毎月更新!時事コラム

第1800号(2024年2月25日号)
【税理士新聞より転載】

最近の税に関するコトバ集

◆「競馬に関して税金が怖くて買えない人が結構いる」(2月12日、芸人のじゃい氏)――ネット番組内で。競馬の税金問題について、じゃい氏は大口の購入者ほど税金に抵抗があることを指摘した。競馬に関する税金は、馬券購入時点で国庫納付金が支払われているにもかかわらず高額当選した場合にさらに課税される「二重課税」の点や、はずれ馬券の購入額が経費にできない点が問題として挙げられる。じゃい氏は「もし(配当金を)非課税にして大口の購入者たちが自由に馬券を買えるようになれば、それは国にとってもプラスじゃないのか」と持論を展開した。さらに、馬券購入費や払戻金について定めた競馬法が80年ほど前の法律であることに対して、「アップデートしていかなければいけない」とコメントした。
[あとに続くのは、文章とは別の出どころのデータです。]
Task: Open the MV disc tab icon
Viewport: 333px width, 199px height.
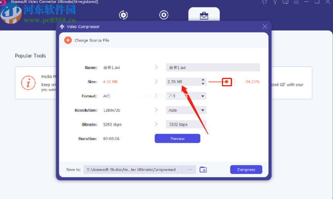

◆「こんな何千万もの裏金を受け取っておきながら、どうして脱税が問えないのか」(2月16日、立憲民主党の江田憲司衆議院議員)――衆議院財務金融委員会で。自民党派閥の裏金問題をめぐり、江田議員は「税務署の窓口で大混乱が起こるのではないか。国税庁が(裏金問題の)対応を誤ると税金一揆が起きてもおかしくない」と懸念をあらわにした。これに対して、鈴木俊一財務大臣は「国民から憤りの声が寄せられていることを実感している。申告と納税は国民の理解によって成り立つもの。納税者が不公平と感じないような丁寧な対応をしていく必要がある」とコメントした。なお、自民党内では「政治資金として処理しているから、所得税の関係は発生しない」とキックバック分の納税に対して否定的な意見もある。

◆「(訪問税の)使い道を分かりやすく示していくので、これからも気持ちよく税金を払っていただきたい」(2月14日、松本太郎廿日市市長)――記者会見で。広島県廿日市市は昨年10月より宮島を訪れる観光客から1人あたり100円の訪問税を徴収している。市は訪問税徴収への理解を得るため、予算の使い道を宮島のターミナルの看板などで発信していくという。廿日市市は2月14日に「2024年度当初予算案」を公表し、この予算案には訪問税の使い道が盛り込まれた。駐車場の混雑状況をスマートフォンで確認できるようにする他、ゴミ対策やトイレの増設に力を入れる方針だ。

気になるニュースのキーワード

診療報酬

 医療機関が診療報酬制度に基づいて受け取る医療行為の対価のこと。同制度では、各医療行為に厚生労働大臣があらかじめ設定した点数を加算していく出来高払いが基本となる。診療報酬の大部分は、全国民に加入が義務付けられている公的医療保険制度の保険料を財源として支払われる。
 診療報酬は通常2年に1度見直される。この改定は、医療の進歩や社会情勢を診療報酬に反映させる狙いがある。例えば医療行為は非課税取引のため患者から消費税分を受け取ることはないが、医療機関は仕入れに対して消費税分を含めた額を支払っているため消費税率の引き上げがあれば改定で調整をするといった具合だ。
 2024年度の見直しでは政府が進める賃上げなどの処遇改善面が重視された。初診料や再診料に上乗せできる「加算」が新設される。感染症への対策費用に充てるため初診料や再診料、さらに入院基本料も引き上げる。
 2月14日に厚生労働大臣の諮問機関である中央社会保険医療協議会がまとめた改定案によると、初診料で30円、再診料で20円の上乗せが実施される。初診料の引き上げは、消費税の増税時を除くと20年ぶりだ。

押さえておきたいIT用語

キッティング

 パソコンなどを新規導入した際に実施するセットアップ作業を指す。必要なアプリケーションのインストールや社内ネットワークとの接続など、ユーザーがすぐに使える状態にすること。パソコンの新規導入だけでなく、OSの変更時にも、データ移行も含めて設定作業が必要となる。
 会社の規模が大きくなれば、新入社員が入社する春先の作業は膨大なものになる。単純作業とはいえ、数十台、数百台という数になれば作業負担は大きく、通常業務を圧迫するなど多くの企業で課題となっている。
 作業時間は事業規模や条件によって異なるが、一般的なパソコン1台で最低でも1時間、なかには数時間を要することもある。仮に1台3時間の設定時間でパソコンが100台あれば、1人の作業者によるキッティング作業は合計300時間、1日8時間労働で37.5日となる。
 そこで最近は、キッティングの自動化ツールがITベンダー各社より提供されるようになっている。
 さらに、キッティングを含むIT資産の選定から廃棄までのライフサイクルを各プロセスに応じてサポートするアウトソーシングサービス「LCM(IT運用管理)サービス」も人気を集めている。
 情報システム部門に対する膨大な業務負荷を軽減するため、特に中小企業など専任の情報システム担当者がいない事業者や、システム開発の担当者が日常業務の合間にキッティング作業をしている事業所で活用が進んでいる。